Stated exercise — Please return the records below as a JSON list of strings, one string per line, leaving out blank lines.

══ Data lines

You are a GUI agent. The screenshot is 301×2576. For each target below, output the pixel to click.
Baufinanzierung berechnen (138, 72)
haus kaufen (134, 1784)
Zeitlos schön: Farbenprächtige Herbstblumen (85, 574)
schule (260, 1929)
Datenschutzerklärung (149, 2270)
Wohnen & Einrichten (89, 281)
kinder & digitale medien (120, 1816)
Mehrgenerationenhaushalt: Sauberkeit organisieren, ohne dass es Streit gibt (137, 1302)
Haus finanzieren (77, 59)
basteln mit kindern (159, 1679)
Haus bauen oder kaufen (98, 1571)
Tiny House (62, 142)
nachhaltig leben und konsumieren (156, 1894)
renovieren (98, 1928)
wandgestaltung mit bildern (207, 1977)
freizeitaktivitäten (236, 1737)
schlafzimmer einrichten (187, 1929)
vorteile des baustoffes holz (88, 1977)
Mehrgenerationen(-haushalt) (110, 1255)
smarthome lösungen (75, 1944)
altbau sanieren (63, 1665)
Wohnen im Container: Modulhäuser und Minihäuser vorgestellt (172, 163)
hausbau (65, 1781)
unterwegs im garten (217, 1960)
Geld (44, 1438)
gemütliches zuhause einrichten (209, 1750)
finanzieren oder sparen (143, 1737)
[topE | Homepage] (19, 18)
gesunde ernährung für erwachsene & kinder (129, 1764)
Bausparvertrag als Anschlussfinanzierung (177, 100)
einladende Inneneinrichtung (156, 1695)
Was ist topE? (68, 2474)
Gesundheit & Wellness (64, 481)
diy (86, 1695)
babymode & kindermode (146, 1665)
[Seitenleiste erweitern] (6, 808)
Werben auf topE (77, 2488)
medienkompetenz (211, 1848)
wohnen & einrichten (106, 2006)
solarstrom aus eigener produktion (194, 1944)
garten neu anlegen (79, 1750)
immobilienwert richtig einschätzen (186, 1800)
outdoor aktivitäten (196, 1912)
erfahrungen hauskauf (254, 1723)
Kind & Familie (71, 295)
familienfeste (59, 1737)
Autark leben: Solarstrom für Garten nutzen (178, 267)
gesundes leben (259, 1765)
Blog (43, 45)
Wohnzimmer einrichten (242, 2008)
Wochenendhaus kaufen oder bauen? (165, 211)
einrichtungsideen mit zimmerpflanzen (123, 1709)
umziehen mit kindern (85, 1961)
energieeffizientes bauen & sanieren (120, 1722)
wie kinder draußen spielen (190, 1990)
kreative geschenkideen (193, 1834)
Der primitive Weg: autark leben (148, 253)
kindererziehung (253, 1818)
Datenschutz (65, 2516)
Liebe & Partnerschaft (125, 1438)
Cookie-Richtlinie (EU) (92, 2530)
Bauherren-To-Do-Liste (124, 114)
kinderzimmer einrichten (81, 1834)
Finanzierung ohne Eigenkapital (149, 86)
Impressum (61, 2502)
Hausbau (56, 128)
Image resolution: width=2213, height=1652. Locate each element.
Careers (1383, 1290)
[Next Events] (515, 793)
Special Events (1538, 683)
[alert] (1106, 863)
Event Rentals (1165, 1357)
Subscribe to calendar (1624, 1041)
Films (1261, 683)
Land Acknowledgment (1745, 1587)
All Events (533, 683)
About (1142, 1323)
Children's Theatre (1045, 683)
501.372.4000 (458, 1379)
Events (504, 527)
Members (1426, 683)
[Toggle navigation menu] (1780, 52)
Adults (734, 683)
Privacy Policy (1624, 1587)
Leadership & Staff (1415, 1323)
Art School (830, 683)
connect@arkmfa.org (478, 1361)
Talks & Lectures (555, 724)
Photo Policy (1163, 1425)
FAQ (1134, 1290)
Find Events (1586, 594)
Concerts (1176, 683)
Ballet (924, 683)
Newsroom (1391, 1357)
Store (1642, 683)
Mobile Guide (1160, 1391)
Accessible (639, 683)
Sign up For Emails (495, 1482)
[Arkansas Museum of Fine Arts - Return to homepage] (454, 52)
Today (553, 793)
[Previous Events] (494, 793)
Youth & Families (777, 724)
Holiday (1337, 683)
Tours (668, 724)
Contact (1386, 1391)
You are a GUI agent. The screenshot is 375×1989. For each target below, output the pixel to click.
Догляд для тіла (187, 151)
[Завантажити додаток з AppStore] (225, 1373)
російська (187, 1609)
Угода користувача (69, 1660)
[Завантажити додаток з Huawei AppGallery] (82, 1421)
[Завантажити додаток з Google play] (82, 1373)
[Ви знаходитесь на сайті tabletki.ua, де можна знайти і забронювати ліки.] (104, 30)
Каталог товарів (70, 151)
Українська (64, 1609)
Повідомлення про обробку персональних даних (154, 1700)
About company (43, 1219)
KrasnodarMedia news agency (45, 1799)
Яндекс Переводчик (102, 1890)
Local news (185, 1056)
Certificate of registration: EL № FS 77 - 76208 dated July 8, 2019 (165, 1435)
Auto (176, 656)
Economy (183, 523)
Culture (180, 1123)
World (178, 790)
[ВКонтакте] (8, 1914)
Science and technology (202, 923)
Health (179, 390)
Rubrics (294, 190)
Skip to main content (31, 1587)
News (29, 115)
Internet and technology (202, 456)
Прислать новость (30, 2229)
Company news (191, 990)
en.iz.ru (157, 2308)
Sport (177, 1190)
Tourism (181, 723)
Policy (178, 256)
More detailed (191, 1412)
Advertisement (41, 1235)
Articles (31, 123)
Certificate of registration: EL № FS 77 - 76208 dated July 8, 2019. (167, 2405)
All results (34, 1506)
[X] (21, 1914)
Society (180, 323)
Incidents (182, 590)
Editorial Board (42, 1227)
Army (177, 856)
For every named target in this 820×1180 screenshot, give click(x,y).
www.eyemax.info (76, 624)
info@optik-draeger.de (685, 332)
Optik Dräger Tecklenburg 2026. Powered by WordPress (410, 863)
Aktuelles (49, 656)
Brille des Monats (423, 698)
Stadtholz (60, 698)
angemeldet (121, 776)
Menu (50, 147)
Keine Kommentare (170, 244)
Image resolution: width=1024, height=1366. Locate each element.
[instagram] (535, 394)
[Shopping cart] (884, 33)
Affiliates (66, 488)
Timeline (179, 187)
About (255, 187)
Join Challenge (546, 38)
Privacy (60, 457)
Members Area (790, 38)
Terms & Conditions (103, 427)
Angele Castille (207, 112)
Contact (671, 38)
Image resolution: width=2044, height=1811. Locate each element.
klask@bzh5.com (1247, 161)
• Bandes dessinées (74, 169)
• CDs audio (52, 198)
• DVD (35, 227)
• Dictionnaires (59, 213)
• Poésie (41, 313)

════

Answer —
[
  "You are a GUI agent. The screenshot is 301×2576. For each target below, output the pixel to click.",
  "Baufinanzierung berechnen (138, 72)",
  "haus kaufen (134, 1784)",
  "Zeitlos schön: Farbenprächtige Herbstblumen (85, 574)",
  "schule (260, 1929)",
  "Datenschutzerklärung (149, 2270)",
  "Wohnen & Einrichten (89, 281)",
  "kinder & digitale medien (120, 1816)",
  "Mehrgenerationenhaushalt: Sauberkeit organisieren, ohne dass es Streit gibt (137, 1302)",
  "Haus finanzieren (77, 59)",
  "basteln mit kindern (159, 1679)",
  "Haus bauen oder kaufen (98, 1571)",
  "Tiny House (62, 142)",
  "nachhaltig leben und konsumieren (156, 1894)",
  "renovieren (98, 1928)",
  "wandgestaltung mit bildern (207, 1977)",
  "freizeitaktivitäten (236, 1737)",
  "schlafzimmer einrichten (187, 1929)",
  "vorteile des baustoffes holz (88, 1977)",
  "Mehrgenerationen(-haushalt) (110, 1255)",
  "smarthome lösungen (75, 1944)",
  "altbau sanieren (63, 1665)",
  "Wohnen im Container: Modulhäuser und Minihäuser vorgestellt (172, 163)",
  "hausbau (65, 1781)",
  "unterwegs im garten (217, 1960)",
  "Geld (44, 1438)",
  "gemütliches zuhause einrichten (209, 1750)",
  "finanzieren oder sparen (143, 1737)",
  "[topE | Homepage] (19, 18)",
  "gesunde ernährung für erwachsene & kinder (129, 1764)",
  "Bausparvertrag als Anschlussfinanzierung (177, 100)",
  "einladende Inneneinrichtung (156, 1695)",
  "Was ist topE? (68, 2474)",
  "Gesundheit & Wellness (64, 481)",
  "diy (86, 1695)",
  "babymode & kindermode (146, 1665)",
  "[Seitenleiste erweitern] (6, 808)",
  "Werben auf topE (77, 2488)",
  "medienkompetenz (211, 1848)",
  "wohnen & einrichten (106, 2006)",
  "solarstrom aus eigener produktion (194, 1944)",
  "garten neu anlegen (79, 1750)",
  "immobilienwert richtig einschätzen (186, 1800)",
  "outdoor aktivitäten (196, 1912)",
  "erfahrungen hauskauf (254, 1723)",
  "Kind & Familie (71, 295)",
  "familienfeste (59, 1737)",
  "Autark leben: Solarstrom für Garten nutzen (178, 267)",
  "gesundes leben (259, 1765)",
  "Blog (43, 45)",
  "Wohnzimmer einrichten (242, 2008)",
  "Wochenendhaus kaufen oder bauen? (165, 211)",
  "einrichtungsideen mit zimmerpflanzen (123, 1709)",
  "umziehen mit kindern (85, 1961)",
  "energieeffizientes bauen & sanieren (120, 1722)",
  "wie kinder draußen spielen (190, 1990)",
  "kreative geschenkideen (193, 1834)",
  "Der primitive Weg: autark leben (148, 253)",
  "kindererziehung (253, 1818)",
  "Datenschutz (65, 2516)",
  "Liebe & Partnerschaft (125, 1438)",
  "Cookie-Richtlinie (EU) (92, 2530)",
  "Bauherren-To-Do-Liste (124, 114)",
  "kinderzimmer einrichten (81, 1834)",
  "Finanzierung ohne Eigenkapital (149, 86)",
  "Impressum (61, 2502)",
  "Hausbau (56, 128)",
  "Image resolution: width=2213, height=1652. Locate each element.",
  "Careers (1383, 1290)",
  "[Next Events] (515, 793)",
  "Special Events (1538, 683)",
  "[alert] (1106, 863)",
  "Event Rentals (1165, 1357)",
  "Subscribe to calendar (1624, 1041)",
  "Films (1261, 683)",
  "Land Acknowledgment (1745, 1587)",
  "All Events (533, 683)",
  "About (1142, 1323)",
  "Children's Theatre (1045, 683)",
  "501.372.4000 (458, 1379)",
  "Events (504, 527)",
  "Members (1426, 683)",
  "[Toggle navigation menu] (1780, 52)",
  "Adults (734, 683)",
  "Privacy Policy (1624, 1587)",
  "Leadership & Staff (1415, 1323)",
  "Art School (830, 683)",
  "connect@arkmfa.org (478, 1361)",
  "Talks & Lectures (555, 724)",
  "Photo Policy (1163, 1425)",
  "FAQ (1134, 1290)",
  "Find Events (1586, 594)",
  "Concerts (1176, 683)",
  "Ballet (924, 683)",
  "Newsroom (1391, 1357)",
  "Store (1642, 683)",
  "Mobile Guide (1160, 1391)",
  "Accessible (639, 683)",
  "Sign up For Emails (495, 1482)",
  "[Arkansas Museum of Fine Arts - Return to homepage] (454, 52)",
  "Today (553, 793)",
  "[Previous Events] (494, 793)",
  "Youth & Families (777, 724)",
  "Holiday (1337, 683)",
  "Tours (668, 724)",
  "Contact (1386, 1391)",
  "You are a GUI agent. The screenshot is 375×1989. For each target below, output the pixel to click.",
  "Догляд для тіла (187, 151)",
  "[Завантажити додаток з AppStore] (225, 1373)",
  "російська (187, 1609)",
  "Угода користувача (69, 1660)",
  "[Завантажити додаток з Huawei AppGallery] (82, 1421)",
  "[Завантажити додаток з Google play] (82, 1373)",
  "[Ви знаходитесь на сайті tabletki.ua, де можна знайти і забронювати ліки.] (104, 30)",
  "Каталог товарів (70, 151)",
  "Українська (64, 1609)",
  "Повідомлення про обробку персональних даних (154, 1700)",
  "About company (43, 1219)",
  "KrasnodarMedia news agency (45, 1799)",
  "Яндекс Переводчик (102, 1890)",
  "Local news (185, 1056)",
  "Certificate of registration: EL № FS 77 - 76208 dated July 8, 2019 (165, 1435)",
  "Auto (176, 656)",
  "Economy (183, 523)",
  "Culture (180, 1123)",
  "World (178, 790)",
  "[ВКонтакте] (8, 1914)",
  "Science and technology (202, 923)",
  "Health (179, 390)",
  "Rubrics (294, 190)",
  "Skip to main content (31, 1587)",
  "News (29, 115)",
  "Internet and technology (202, 456)",
  "Прислать новость (30, 2229)",
  "Company news (191, 990)",
  "en.iz.ru (157, 2308)",
  "Sport (177, 1190)",
  "Tourism (181, 723)",
  "Policy (178, 256)",
  "More detailed (191, 1412)",
  "Advertisement (41, 1235)",
  "Articles (31, 123)",
  "Certificate of registration: EL № FS 77 - 76208 dated July 8, 2019. (167, 2405)",
  "All results (34, 1506)",
  "[X] (21, 1914)",
  "Society (180, 323)",
  "Incidents (182, 590)",
  "Editorial Board (42, 1227)",
  "Army (177, 856)",
  "For every named target in this 820×1180 screenshot, give click(x,y).",
  "www.eyemax.info (76, 624)",
  "info@optik-draeger.de (685, 332)",
  "Optik Dräger Tecklenburg 2026. Powered by WordPress (410, 863)",
  "Aktuelles (49, 656)",
  "Brille des Monats (423, 698)",
  "Stadtholz (60, 698)",
  "angemeldet (121, 776)",
  "Menu (50, 147)",
  "Keine Kommentare (170, 244)",
  "Image resolution: width=1024, height=1366. Locate each element.",
  "[instagram] (535, 394)",
  "[Shopping cart] (884, 33)",
  "Affiliates (66, 488)",
  "Timeline (179, 187)",
  "About (255, 187)",
  "Join Challenge (546, 38)",
  "Privacy (60, 457)",
  "Members Area (790, 38)",
  "Terms & Conditions (103, 427)",
  "Angele Castille (207, 112)",
  "Contact (671, 38)",
  "Image resolution: width=2044, height=1811. Locate each element.",
  "klask@bzh5.com (1247, 161)",
  "• Bandes dessinées (74, 169)",
  "• CDs audio (52, 198)",
  "• DVD (35, 227)",
  "• Dictionnaires (59, 213)",
  "• Poésie (41, 313)"
]